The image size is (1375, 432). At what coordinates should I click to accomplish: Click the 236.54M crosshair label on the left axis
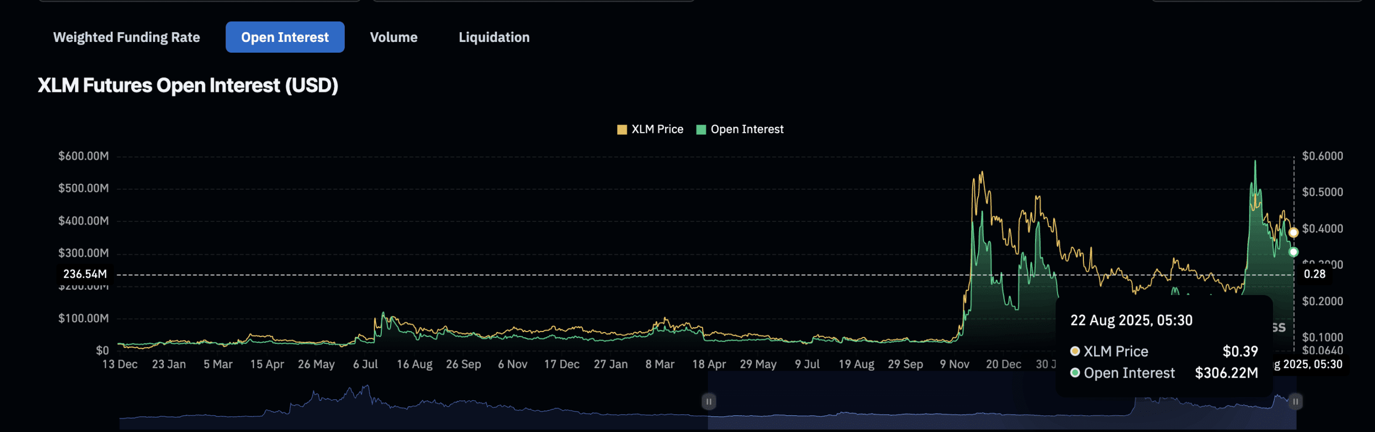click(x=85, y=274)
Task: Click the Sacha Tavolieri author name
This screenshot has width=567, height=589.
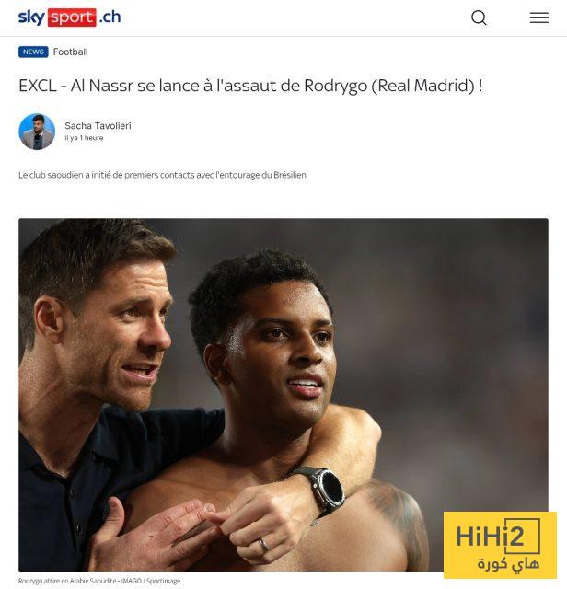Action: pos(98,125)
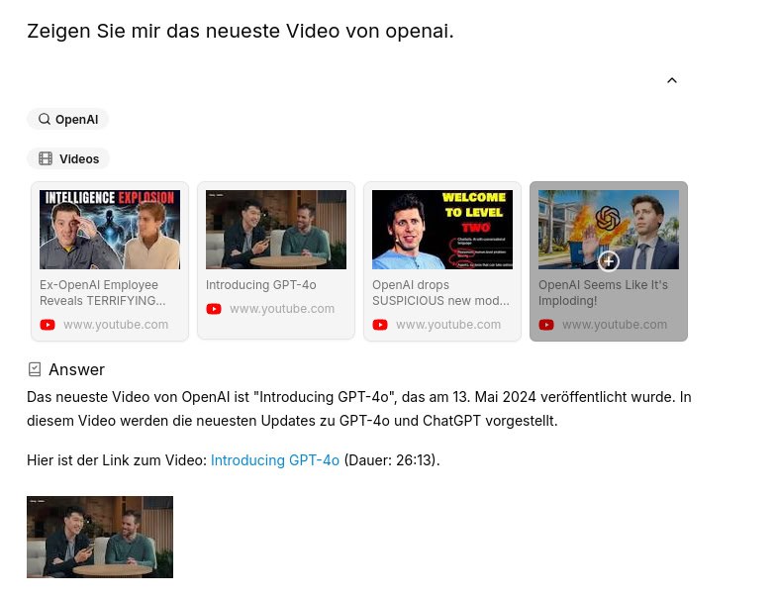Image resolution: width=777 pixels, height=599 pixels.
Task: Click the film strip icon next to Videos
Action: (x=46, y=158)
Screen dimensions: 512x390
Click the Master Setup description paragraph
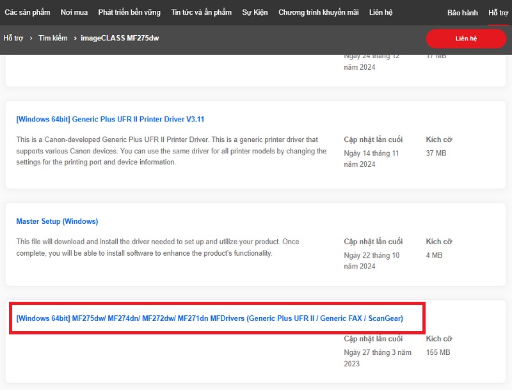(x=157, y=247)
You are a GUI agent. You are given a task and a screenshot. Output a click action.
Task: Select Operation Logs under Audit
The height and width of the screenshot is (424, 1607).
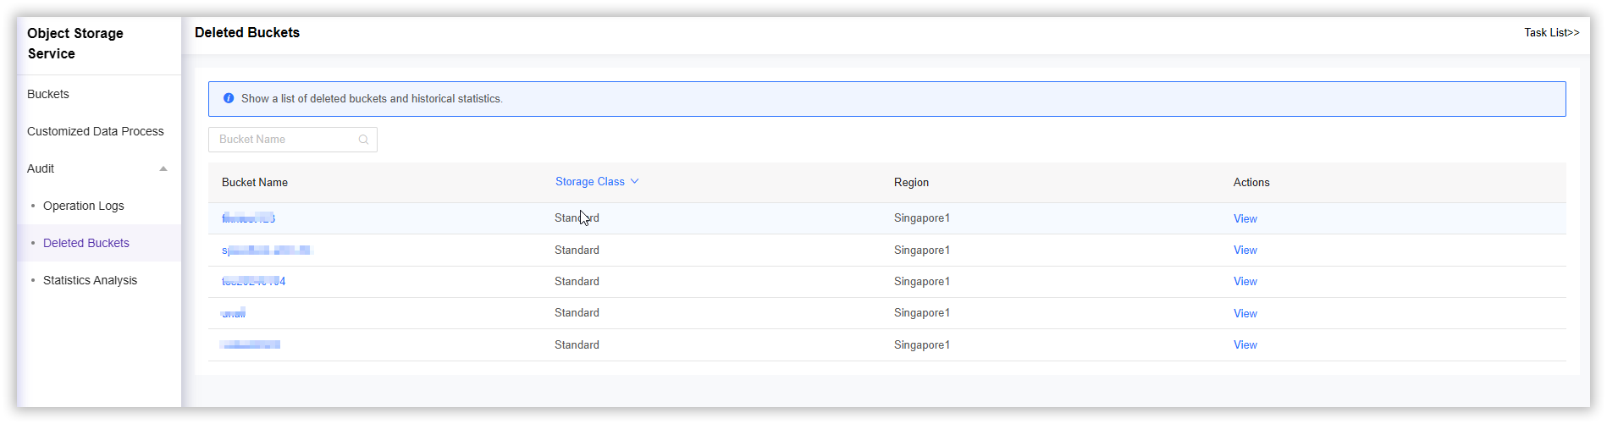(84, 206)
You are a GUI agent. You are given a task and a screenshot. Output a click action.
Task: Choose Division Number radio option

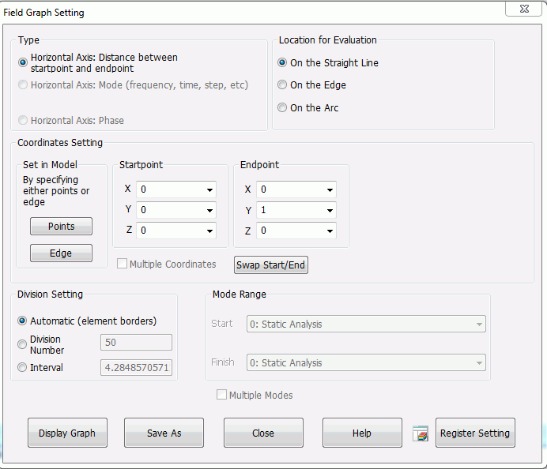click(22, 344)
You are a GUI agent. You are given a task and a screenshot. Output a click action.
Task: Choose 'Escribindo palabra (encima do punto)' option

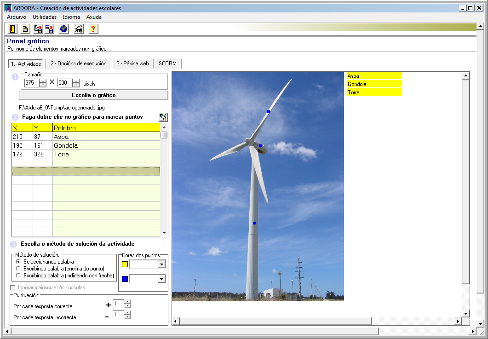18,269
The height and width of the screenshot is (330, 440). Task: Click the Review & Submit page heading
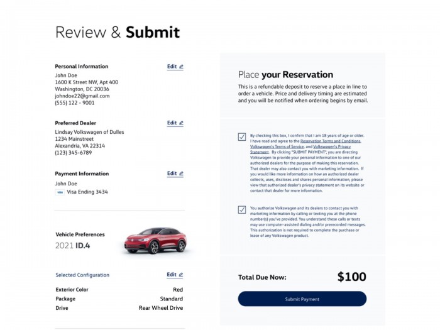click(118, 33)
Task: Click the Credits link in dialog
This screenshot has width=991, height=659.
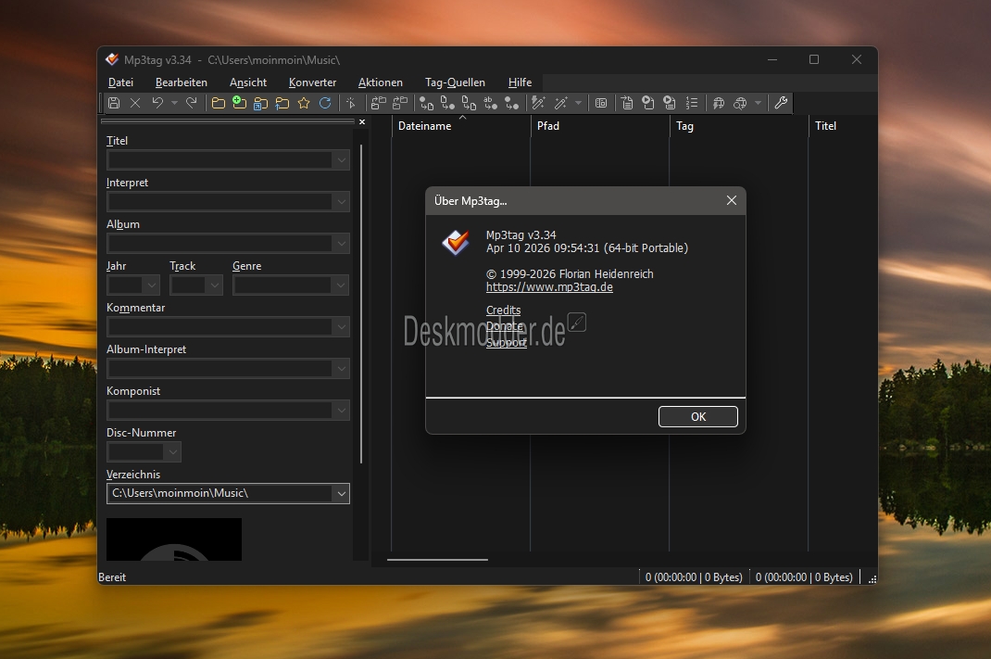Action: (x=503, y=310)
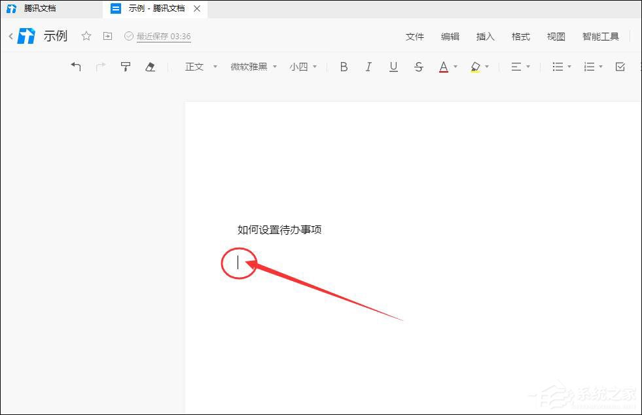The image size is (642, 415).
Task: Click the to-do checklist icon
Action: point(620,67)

•••

→ PROBLEM REQUIREMENTS
Leaving aside the pictures, copy the listing above exactly.

→ SOLUTION FOR THIS TASK
The image size is (1375, 432). At what coordinates should I click to accomplish: Click the 236.54M crosshair label on the left axis
click(x=85, y=274)
Task: Click the Sacha Tavolieri author name
This screenshot has width=567, height=589.
Action: pos(98,125)
Image resolution: width=777 pixels, height=599 pixels.
Task: Click the film strip icon next to Videos
Action: (x=46, y=158)
Screen dimensions: 512x390
Click the Master Setup description paragraph
(x=157, y=247)
You are a GUI agent. You are given a task and a screenshot. Output a click action.
Task: Select Operation Logs under Audit
The height and width of the screenshot is (424, 1607).
(84, 206)
You are a GUI agent. You are given a task and a screenshot. Output a click action.
Task: Choose Division Number radio option

click(22, 344)
You are a GUI agent. You are given a task and a screenshot. Output a click action.
Task: Choose 'Escribindo palabra (encima do punto)' option

18,269
The height and width of the screenshot is (330, 440). Task: Click the Review & Submit page heading
click(118, 33)
Task: Click the Credits link in dialog
This screenshot has width=991, height=659.
Action: (x=503, y=310)
The image size is (642, 415).
Task: Click the to-do checklist icon
Action: point(620,67)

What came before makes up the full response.